Mark Graber - 50 Ind. L. Rev. 141 (2016)
https://journals.iupui.edu/index.php/in ... view/21438Ideological parties, elite polarization, divided government, and electoral instability unmoor the course of judicial decision making from the structure of partisan competition. Ideological parties and elite polarization fuel efforts to secure partisan control of the courts. Electoral instability and divided government prevent either party from claiming a durable mandate to make their constitutional vision the law of the land. In this political universe, neither party can contain a stable judicial majority, but each party controls the veto points necessary to prevent the other coalition from challenging any favorable decisions that happen to be made by the Supreme Court. Governing officials who once empowered courts to resolve certain constitutional issues are now politically disempowered from challenging particular liberal or conservative judicial decisions. Random events determine the course of Supreme Court decision making. The Supreme Court moved to the left in 2016 only because Justice Scalia happened to die before Justice Ginsburg and elected officials were too divided to either buttress the new judicial trend by confirming Judge Merrick Garland's nomination to the Court or to change the course of judicial decisions through hostile legislation. The result is an ideologically erratic course of judicial rulings on constitutional cases that is neither explained by any version of grand constitution or regime theory, nor justified by the connections to the rest of the political system necessary to support the judicial power having the final say on the meaning of constitutional provisions.

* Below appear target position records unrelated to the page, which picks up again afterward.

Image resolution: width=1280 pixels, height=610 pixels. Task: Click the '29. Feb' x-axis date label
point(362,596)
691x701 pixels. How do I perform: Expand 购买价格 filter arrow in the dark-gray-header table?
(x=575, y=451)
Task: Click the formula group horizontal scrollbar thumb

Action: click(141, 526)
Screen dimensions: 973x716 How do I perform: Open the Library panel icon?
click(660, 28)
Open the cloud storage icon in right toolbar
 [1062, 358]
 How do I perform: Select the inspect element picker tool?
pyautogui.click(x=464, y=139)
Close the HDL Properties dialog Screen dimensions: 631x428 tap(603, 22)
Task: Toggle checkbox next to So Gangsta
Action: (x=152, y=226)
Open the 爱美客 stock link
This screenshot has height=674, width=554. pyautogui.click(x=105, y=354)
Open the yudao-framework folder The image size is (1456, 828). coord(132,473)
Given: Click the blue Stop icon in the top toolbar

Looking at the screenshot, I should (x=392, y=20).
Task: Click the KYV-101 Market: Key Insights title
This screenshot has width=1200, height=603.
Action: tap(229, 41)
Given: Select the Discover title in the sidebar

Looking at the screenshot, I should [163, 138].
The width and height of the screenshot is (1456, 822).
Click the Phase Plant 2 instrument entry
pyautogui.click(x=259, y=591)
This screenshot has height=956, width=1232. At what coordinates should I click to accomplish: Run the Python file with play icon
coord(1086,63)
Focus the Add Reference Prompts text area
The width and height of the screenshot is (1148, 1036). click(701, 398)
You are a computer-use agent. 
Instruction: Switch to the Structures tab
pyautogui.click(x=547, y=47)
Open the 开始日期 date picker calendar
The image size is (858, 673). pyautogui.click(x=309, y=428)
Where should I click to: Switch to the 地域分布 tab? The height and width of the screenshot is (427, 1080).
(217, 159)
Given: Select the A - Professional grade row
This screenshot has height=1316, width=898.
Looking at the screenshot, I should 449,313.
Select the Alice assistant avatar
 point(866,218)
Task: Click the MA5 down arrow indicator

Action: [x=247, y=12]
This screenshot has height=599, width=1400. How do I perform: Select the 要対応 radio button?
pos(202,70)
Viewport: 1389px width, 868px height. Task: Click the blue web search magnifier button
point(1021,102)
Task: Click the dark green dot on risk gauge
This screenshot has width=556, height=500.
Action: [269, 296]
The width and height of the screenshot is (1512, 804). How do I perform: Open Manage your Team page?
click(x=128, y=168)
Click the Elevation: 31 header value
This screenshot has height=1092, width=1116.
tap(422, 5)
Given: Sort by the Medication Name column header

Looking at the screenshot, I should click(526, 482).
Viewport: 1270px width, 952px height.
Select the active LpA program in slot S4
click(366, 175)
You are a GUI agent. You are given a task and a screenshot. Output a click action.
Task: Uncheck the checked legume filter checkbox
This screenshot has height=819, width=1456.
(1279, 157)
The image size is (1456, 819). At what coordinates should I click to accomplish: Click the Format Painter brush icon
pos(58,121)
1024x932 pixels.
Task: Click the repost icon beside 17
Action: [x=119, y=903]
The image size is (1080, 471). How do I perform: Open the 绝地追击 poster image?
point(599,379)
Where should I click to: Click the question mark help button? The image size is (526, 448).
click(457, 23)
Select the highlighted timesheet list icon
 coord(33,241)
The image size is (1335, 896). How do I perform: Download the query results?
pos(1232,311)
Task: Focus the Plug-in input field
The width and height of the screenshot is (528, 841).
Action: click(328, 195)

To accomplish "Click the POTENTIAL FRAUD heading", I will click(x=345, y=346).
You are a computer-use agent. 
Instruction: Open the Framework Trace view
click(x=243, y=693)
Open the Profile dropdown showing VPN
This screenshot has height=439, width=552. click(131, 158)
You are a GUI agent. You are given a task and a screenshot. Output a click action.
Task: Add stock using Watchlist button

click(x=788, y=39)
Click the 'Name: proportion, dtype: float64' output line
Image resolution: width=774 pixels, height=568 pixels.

The following pages detail the changing connections between courts and the rest of constitutional politics that explain and justify judicial supremacy; how the combination of ideological parties, polarized elites, divided government, and electoral instability disconnect courts from the rest of the political system; and why, contrary to much inherited wisdom, the resulting judicial independence weakens the case for judicial supremacy in contemporary constitutional politics. The analysis integrates empirical explanations for judicial decisions with normative justifications for judicial decisions by highlighting the empirical presuppositions of grand constitutional theory and the normative ambitions of regime theory. Normative work justifies the practice of judicial supremacy in the United States, various works explicitly or implicitly acknowledge, only when theory correctly describes practice. As Karl Llewellyn observed, "[T]here is no reaching a judgment as to whether any specific part of present law does what it ought, until you can first answer what it is doing now." That judicial review is justified whenever manna falls from heaven after the justices declare a law unconstitutional is beside the point because manna never falls from heaven after justices in the United States declare a law unconstitutional.